Simple and Powerful Concept

Brian Stanfield and colleagues have written a meaningful book that provides a profound, yet simple method to help groups effectively grapple and address any kind of issue.In the book, they say, "For whole systems to operate effectively, information must flow in every direction, up, down, sideways, and diagonally." They go on to describe leaders as askers of questions and state that "the participatory principle requires the art of asking questions."Canada's Institute of Cultural Affairs developed the focused conversation method as part of its Technology of Participation, which leads people through certain phases of reflection, enabling them to process their experiences as a group.
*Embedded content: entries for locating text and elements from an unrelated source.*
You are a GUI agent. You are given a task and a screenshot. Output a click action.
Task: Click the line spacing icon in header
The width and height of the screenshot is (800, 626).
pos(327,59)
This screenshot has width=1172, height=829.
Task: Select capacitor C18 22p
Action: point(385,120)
A leader/facilitator asks a series of questions to elicit responses that take a group from the "surface of a topic to a topic to its depth implications for their life and work."The focused conversation uses questions at four levels:1. The Objective Level- questions about facts and external reality. 2. The Reflective Level - questions to call forth immediate personal reaction to the data, an internal response, sometimes emotions or feelings, hidden images and associations with the facts, when we encounter an external reality (data/objective) we experience an internal response. 3. The Interpretive Level - questions to draw out meaning, values, significance, and implications. 4. The Decisional Level - questions to elicit resolution, bring the conversation to close, and enable the group to resolve about the future.The first third portion of the book provides an understanding of the concept of focused conversation and is followed by 100 meeting topics with specific examples of questions at the four levels that would be appropriate.The book has helped me to re-think the types and the order of questions that I address to a group.